JAKARTA, GRENEWS.COM - Kokok ayam belum juga terdengar, sejumlah polisi dari Ditreskrimum Polda Jateng mengepung rumah jurnalis Tabloid Panjimas, Ranu Muda Adi Nugroho Kamis dini hari 22/11, sekitar pkl 00.10 WIB. Mata dua anak Ranu yang masih balita menjadi saksi, trauma muncul pada putri sulungnya yang masih 5 tahun ketika melihat sang ayah digelandang polisi dengan mata dilakban dan tangan terborgol diangkut ke Mapolda Jawa Tengah di Semarang.

Sekretaris Jenderal Aliansi Jurnalis Independen (AJI) Indonesia Arfi Bambani menyebut tahun 2016 memiliki catatan buruk bagi dunia jurnalistik. Pasalnya, pada tahun inilah jumlah insiden kekerasan terhadap jurnalis mencapai angka paling tinggi selama 10 tahun terakhir.

"Terjadi kenaikan jumlah insiden kekerasan terhadap jurnalis, dan ini tertinggi selama satu dekade. Angka tertinggi sebelumnya adalah 77 kasus, terjadi tahun 2006, sementara tahun ini ada 78 kasus tindak kekerasan," kata Arfi saat dihubungi gresnews.com, Sabtu (24/12).

Arfi menjelaskan, tindak kekerasan yang dia maksud terbagi pada dua hal. Pertama, tindak kekerasan yang dilakukan terhadap para jurnalis saat melakukan aktivitas jurnalistik. Kedua, tindak kekerasan terhadap media.

"Kasus kekerasan yang terjadi pada media, misalnya, kantor medianya dibakar atau diserang massa. Sedang kasus kekerasan yang menimpa jurnalis, maksudnya, kekerasan itu terjadi berkaitan dengan aktivitas jurnalistik," paparnya.

Arfi juga menyebut bahwa tren pelaku tindak kekerasan masih sama dengan tahun-tahun sebelumnya. "Kebanyakan dilakukan warga, kemudian yang dari negara kebanyakan dilakukan polisi," katanya.

Sebagai informasi, kekerasan yang dilakukan oleh warga jumlahnya adalah 26 kasus, polisi 13 kasus, pejabat pemerintah (eksekutif) 7 kasus, lalu TNI, orang tidak dikenal, aparat pemerintah daerah (Satpol PP), masing-masing 6 kasus.

> _Butir data_:

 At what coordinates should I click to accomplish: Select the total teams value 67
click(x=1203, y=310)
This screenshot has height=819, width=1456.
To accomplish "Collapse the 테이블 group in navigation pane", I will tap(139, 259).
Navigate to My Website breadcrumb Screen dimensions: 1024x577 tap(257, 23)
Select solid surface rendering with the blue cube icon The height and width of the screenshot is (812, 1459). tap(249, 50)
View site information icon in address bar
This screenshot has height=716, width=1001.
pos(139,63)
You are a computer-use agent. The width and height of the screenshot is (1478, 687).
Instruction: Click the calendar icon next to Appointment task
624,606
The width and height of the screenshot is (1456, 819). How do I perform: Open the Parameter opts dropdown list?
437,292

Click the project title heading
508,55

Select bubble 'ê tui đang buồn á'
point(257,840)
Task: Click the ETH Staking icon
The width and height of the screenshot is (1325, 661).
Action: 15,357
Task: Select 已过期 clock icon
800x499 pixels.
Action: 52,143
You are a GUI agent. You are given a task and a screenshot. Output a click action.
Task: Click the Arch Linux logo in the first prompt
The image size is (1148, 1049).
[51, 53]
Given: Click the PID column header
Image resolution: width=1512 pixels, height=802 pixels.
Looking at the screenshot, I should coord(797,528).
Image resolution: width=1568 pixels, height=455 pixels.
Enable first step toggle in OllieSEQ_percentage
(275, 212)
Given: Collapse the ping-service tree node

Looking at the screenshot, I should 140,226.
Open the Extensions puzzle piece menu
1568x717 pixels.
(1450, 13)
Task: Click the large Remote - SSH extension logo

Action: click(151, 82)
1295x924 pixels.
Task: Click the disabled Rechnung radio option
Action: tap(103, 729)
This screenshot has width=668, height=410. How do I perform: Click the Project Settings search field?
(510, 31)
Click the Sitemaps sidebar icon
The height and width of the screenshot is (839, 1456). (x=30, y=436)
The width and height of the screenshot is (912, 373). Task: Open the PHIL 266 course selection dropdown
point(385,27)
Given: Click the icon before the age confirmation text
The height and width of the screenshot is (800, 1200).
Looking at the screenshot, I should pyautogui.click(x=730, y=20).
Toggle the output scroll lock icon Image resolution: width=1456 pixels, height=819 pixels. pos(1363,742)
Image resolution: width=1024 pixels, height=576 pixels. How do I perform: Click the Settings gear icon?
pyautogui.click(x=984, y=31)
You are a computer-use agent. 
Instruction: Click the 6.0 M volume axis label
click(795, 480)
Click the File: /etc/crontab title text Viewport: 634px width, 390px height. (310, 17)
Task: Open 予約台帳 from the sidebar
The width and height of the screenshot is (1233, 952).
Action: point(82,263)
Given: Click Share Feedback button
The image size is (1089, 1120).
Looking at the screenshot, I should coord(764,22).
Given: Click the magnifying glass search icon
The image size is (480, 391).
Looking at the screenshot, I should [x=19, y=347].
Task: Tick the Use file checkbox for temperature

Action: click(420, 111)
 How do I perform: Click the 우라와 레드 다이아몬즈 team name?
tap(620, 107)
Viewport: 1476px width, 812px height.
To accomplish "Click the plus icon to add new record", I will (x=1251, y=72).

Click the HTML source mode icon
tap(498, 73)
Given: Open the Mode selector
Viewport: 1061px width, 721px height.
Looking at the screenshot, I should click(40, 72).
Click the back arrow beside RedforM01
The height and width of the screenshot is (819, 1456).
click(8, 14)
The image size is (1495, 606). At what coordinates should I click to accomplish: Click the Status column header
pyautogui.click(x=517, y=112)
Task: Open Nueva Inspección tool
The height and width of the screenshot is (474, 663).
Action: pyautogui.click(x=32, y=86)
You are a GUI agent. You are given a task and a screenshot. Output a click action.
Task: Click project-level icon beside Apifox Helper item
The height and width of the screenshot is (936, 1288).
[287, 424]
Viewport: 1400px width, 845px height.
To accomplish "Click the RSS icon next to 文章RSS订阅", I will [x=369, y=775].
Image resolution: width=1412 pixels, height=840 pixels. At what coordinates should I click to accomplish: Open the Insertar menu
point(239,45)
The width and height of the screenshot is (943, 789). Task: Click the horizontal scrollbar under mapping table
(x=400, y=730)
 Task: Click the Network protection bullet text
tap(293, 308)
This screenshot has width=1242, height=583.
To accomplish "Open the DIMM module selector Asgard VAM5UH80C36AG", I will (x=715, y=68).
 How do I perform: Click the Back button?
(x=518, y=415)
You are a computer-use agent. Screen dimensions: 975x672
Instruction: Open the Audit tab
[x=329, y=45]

> _Petunjuk Latihan_:
Jawab pertanyaan berikut berdasarkan kutipan bacaan.
1. Ranu Muda Adi Nugroho adalah jurnalis dari media apa?
2. Menurut Arfi Bambani, berapa angka tertinggi kasus kekerasan terhadap jurnalis sebelumnya, dan pada tahun berapa?
3. Berapa kasus kekerasan yang dilakukan oleh polisi?

> _Jawaban_:
1. Tabloid Panjimas.
2. 77 kasus, pada tahun 2006.
3. 13 kasus.